須田氏は現在、東京に本社を置くグラスホッパー・マニファクチュアの最高経営責任者(CEO)として総勢約50名の社員から成るチームを率いている。須田氏の名前は知らなくても、そのニックネームである「SUDA-51」を知っている人は多いことだろう。お察しのとおり、「51」は「剛一」を数字を使ってもじったものだ。
「人を楽しませる」ことを熟知している須田氏はユニークなブランドのゲームで有名であるが、去る2007年にサンフランシスコで開催された「Game Developers Conference」(GDC)で出席者に、「人と同じようなゲームを開発しても面白くないので、自分が開発したゲームの独自性を評価してもらえるのは喜ばしいこと」と語っている。
須田剛一氏
また「パンクは死なない」とも語り、開発者がゲームを開発するときは「人のまねをする」のではなく、「パンク魂」への道を切り開くようにすべきだと主張する。はじめてビデオゲームで遊んだときに感じた畏敬の念を覚えているという須田氏は、「映画や本、音楽などもあったけど、あのとき持っていた小さなボックス、そのゲームで遊ぶのは全くの別世界だった。そのときの気持ちは忘れたくない」と語る。
「NO MORE HEROES」は「Wii」でのみ、ヨーロッパでは2008年2月29日に、そしてアメリカでは1月22日に発売される。GameSpotでは、同ゲームのプロモーションでヨーロッパに旋風を巻き起こしている須田氏と話をした。

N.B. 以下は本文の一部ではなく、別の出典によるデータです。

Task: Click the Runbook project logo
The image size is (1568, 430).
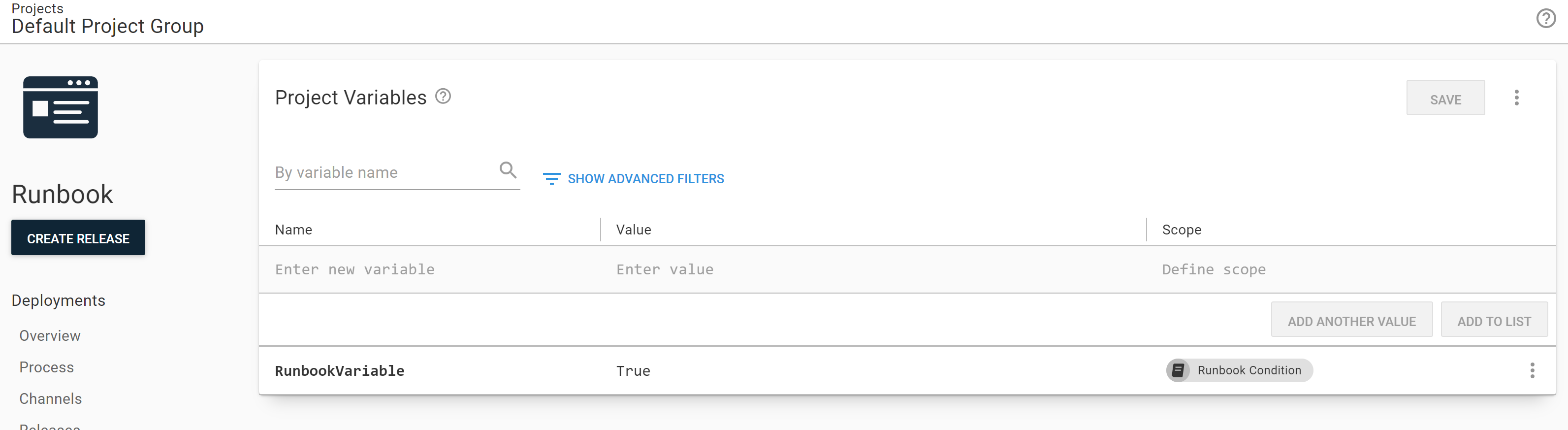Action: (x=60, y=107)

GameSpot:「NO MORE HEROES」というタイトルの由来を教えてください。
SUDA-51:実は、最初はゲームのタイトルを単に「Heroes」とするつもりでした。デヴィッド・ボウイの楽曲にあった「Heroes」からの思いつきです。あの曲、ご存知ですか。でも考えてみると「Heroes」という名前を使ったものはたくさんあるんですよね。アメリカでもテレビのシリーズものにあります。それで「これはよくないかな」ということになったんです。そして変更を考えているときに、「NO MORE HEROES」ではどうかなと思ったんです。これはストラングラーズの曲にもあります。
GS:ヨーロッパ版はオリジナルの日本版と同じなのに、アメリカ版だけより過激にしたのにはどのような判断があったのですか。

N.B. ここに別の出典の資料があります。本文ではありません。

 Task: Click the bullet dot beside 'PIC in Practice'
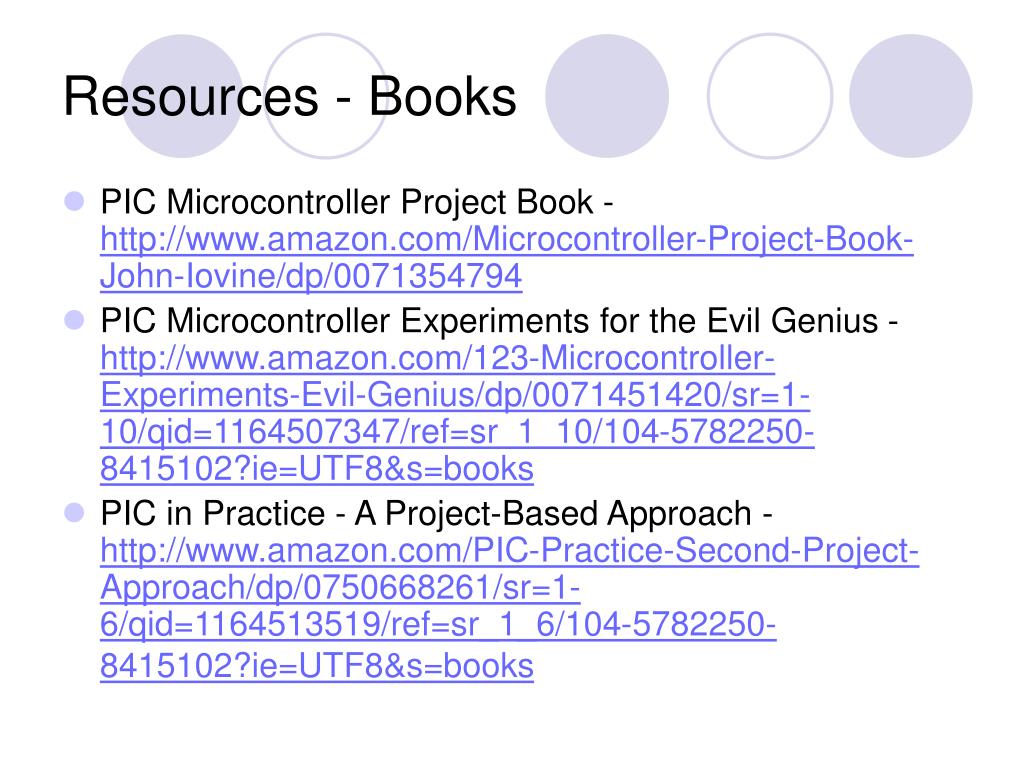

SUDA-51:ヨーロッパバージョンと日本バージョンでは、ゲームのアクションスタイルをより重視しています。たとえばヨーロッパバージョンと日本バージョンでは、登場人物を殺すとコインがすぐに出ます。バイオレンスよりはアクションに重点を置いているわけです。
GS:つまりアメリカ人はウルトラバイオレンスを好むということですか。
SUDA-51:そうですね。アメリカ人は激しいのが好きじゃないかと思います(笑)。アメリカ版だけより過激にした理由は、アメリカ市場ではバイオレンスが好まれる傾向があり、市場に合わせたバージョンを用意する必要があったということです。そのため2種類のバージョンを開発し、より過激なバージョンをアメリカ市場向けとしたわけです。ただし誤解してほしくないのは、両バージョンに優劣はないということです。どちらのバージョンも最高です。
GS:Wiiのみを開発対象にしたのにはどのような理由があったのですか。
SUDA-51:Wiiのみを開発対象にした理由は、「NO MORE HEROES」のプロデューサーである和田氏からWiiのみを対象にして開発するように強く勧められたからです。このゲームは、実は「Xbox 360」向けに開発するつもりでした。しかし和田氏はWiiに関する情報を持っていて、発売前にその新しいコントローラがどのように機能するのかをわかっていました。それで私に強く勧めたわけです。なぜWiiのみを開発対象にするのか、そのときはよくわかりませんでした。しかし実際に見てその機能を理解した時には、「なるほど」と思いました。そのリモコンは「NO MORE HEROES」にぴったりでしたから。